High‐Performance CMOS Inverter Array with Monolithic 3D Architecture Based on CVD‐Grown n‐MoS₂ and p‐MoTe₂

Abstract In this work, monolithic three‐dimensional complementary metal oxide semiconductor (CMOS) inverter array has been fabricated, based on large‐scale n‐MoS 2 and p‐MoTe 2 grown by the chemical vapor deposition method. In the CMOS device, the n‐ and p‐channel field‐effect transistors (FETs) stack vertically and share the same gate electrode. High k HfO 2 is used as the gate dielectric. An Al 2 O 3 seed layer is used to protect the MoS 2 from heavily n‐doping in the later‐on atomic layer deposition process.
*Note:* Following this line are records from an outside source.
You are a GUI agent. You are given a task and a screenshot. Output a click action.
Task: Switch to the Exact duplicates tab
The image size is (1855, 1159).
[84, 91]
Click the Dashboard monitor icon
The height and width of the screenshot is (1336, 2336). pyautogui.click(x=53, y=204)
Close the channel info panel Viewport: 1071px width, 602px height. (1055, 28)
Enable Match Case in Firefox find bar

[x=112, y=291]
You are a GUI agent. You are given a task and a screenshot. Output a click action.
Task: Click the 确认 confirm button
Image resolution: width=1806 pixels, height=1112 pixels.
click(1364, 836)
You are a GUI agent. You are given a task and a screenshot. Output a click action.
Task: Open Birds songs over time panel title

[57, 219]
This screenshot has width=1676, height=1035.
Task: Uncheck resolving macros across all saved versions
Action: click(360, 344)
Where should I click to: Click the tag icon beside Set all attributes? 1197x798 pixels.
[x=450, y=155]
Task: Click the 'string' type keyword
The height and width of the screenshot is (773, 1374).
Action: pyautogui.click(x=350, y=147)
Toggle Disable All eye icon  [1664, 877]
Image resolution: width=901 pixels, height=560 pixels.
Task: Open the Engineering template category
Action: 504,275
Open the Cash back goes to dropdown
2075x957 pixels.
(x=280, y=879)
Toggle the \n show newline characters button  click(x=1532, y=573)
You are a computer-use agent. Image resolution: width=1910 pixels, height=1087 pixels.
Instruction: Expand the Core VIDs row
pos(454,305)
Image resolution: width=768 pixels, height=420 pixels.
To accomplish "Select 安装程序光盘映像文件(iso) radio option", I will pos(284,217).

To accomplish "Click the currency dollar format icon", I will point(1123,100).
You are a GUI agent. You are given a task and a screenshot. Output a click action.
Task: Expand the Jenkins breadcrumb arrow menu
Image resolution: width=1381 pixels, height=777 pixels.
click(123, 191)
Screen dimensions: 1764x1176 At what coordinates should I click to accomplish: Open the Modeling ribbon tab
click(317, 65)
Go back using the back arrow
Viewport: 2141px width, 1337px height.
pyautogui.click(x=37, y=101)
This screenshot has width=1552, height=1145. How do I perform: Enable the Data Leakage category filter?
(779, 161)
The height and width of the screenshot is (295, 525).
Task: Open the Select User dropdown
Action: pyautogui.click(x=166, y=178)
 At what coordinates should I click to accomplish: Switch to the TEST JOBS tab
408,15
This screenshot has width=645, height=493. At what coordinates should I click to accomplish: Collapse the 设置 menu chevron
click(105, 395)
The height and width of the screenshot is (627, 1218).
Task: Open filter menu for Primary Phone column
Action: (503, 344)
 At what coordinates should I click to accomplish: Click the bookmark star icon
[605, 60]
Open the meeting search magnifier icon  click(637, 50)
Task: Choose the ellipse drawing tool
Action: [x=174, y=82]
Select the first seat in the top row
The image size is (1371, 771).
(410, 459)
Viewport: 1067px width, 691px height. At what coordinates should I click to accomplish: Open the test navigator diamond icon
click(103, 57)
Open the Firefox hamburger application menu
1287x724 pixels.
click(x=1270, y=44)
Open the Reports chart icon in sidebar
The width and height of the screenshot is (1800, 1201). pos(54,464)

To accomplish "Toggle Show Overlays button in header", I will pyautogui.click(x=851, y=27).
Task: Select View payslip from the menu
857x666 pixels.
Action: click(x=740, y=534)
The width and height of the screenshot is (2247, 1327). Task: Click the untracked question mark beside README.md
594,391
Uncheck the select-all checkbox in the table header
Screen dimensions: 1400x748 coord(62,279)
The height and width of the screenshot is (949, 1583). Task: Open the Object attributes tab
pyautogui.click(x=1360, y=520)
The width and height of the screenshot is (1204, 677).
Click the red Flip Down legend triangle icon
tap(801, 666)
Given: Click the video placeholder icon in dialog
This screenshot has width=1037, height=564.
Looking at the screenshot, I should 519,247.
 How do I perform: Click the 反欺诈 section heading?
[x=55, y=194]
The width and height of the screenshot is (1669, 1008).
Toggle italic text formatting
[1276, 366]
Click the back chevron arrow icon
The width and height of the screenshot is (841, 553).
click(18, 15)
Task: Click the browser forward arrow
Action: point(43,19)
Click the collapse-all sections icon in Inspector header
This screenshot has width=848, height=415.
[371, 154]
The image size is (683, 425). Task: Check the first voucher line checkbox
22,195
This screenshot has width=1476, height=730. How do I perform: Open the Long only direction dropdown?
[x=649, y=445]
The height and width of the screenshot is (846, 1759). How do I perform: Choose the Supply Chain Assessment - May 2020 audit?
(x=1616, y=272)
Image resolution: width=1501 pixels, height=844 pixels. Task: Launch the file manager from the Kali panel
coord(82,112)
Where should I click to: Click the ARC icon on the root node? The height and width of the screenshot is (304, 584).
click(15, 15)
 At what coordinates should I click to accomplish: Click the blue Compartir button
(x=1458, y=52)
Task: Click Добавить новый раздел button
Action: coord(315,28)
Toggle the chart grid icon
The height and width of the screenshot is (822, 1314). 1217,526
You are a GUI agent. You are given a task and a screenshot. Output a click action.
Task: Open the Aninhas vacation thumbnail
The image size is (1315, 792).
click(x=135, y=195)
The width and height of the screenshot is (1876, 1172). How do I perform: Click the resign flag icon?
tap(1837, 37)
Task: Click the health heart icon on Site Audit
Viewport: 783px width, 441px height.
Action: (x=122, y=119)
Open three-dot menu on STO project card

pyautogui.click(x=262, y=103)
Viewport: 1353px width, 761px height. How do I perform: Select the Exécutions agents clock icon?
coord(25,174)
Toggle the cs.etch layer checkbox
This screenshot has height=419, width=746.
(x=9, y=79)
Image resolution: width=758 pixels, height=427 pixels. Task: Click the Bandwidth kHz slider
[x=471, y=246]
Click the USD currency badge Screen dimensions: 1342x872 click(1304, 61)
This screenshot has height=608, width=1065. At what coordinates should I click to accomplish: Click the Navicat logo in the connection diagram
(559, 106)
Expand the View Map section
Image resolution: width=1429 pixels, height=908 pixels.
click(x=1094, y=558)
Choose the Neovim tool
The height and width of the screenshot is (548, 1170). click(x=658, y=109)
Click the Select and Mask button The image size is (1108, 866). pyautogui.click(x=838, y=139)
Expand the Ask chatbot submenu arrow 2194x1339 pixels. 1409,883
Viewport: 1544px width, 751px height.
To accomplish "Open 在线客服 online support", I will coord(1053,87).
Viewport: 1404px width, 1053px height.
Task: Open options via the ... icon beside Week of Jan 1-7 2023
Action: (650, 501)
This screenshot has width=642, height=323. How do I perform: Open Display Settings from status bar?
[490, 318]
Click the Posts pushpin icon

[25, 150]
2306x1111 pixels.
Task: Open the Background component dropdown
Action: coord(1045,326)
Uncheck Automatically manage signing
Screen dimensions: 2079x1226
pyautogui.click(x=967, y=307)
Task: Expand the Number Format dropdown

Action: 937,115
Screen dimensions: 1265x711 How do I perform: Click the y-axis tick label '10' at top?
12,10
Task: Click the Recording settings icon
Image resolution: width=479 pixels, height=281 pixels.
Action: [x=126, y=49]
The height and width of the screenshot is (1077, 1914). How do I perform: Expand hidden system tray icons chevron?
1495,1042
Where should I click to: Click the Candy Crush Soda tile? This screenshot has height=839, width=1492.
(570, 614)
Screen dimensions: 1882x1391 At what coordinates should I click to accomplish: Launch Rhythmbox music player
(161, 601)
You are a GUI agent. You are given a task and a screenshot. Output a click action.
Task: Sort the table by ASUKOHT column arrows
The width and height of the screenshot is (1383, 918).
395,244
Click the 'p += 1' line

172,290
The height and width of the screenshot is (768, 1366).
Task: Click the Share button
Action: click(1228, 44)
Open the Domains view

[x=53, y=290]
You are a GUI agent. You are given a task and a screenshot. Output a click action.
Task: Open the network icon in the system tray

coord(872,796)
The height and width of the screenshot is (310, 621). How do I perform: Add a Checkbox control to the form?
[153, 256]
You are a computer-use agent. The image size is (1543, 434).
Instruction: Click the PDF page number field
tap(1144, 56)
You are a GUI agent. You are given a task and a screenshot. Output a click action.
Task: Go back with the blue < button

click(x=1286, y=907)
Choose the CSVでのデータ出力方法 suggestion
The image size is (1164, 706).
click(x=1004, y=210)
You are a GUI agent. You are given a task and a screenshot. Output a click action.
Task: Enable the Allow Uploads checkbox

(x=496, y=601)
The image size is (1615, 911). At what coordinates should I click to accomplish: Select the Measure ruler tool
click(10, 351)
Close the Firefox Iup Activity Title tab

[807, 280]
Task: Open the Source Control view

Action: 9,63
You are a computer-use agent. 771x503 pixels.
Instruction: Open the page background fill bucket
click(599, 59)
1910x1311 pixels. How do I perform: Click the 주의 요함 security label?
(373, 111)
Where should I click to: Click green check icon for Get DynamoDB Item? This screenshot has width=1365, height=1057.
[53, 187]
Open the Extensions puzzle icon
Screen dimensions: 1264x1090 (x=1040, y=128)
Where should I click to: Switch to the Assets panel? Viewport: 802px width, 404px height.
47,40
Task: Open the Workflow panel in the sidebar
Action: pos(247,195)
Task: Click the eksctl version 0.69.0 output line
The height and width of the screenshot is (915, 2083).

P‐MoTe 2 FET is intentionally designed as the upper layer. Because p‐doping of MoTe 2 results from oxygen and water in the air, this design can guarantee a higher hole density of MoTe 2 . An HfO 2 capping layer is employed to further balance the transfer curves of n‐ and p‐channel FETs and improve the performance of the inverter. The typical gain and power consumption of the CMOS devices are about 4.2 and 0.11 nW, respectively, at V DD of 1 V. The statistical results show that the CMOS array is with high device yield (60%) and an average voltage gain value of about 3.6 at V DD of 1 V. This work demonstrates the advantage of two‐dimensional semi‐conductive transition metal dichalcogenides in fabricating high‐density integrated circuits.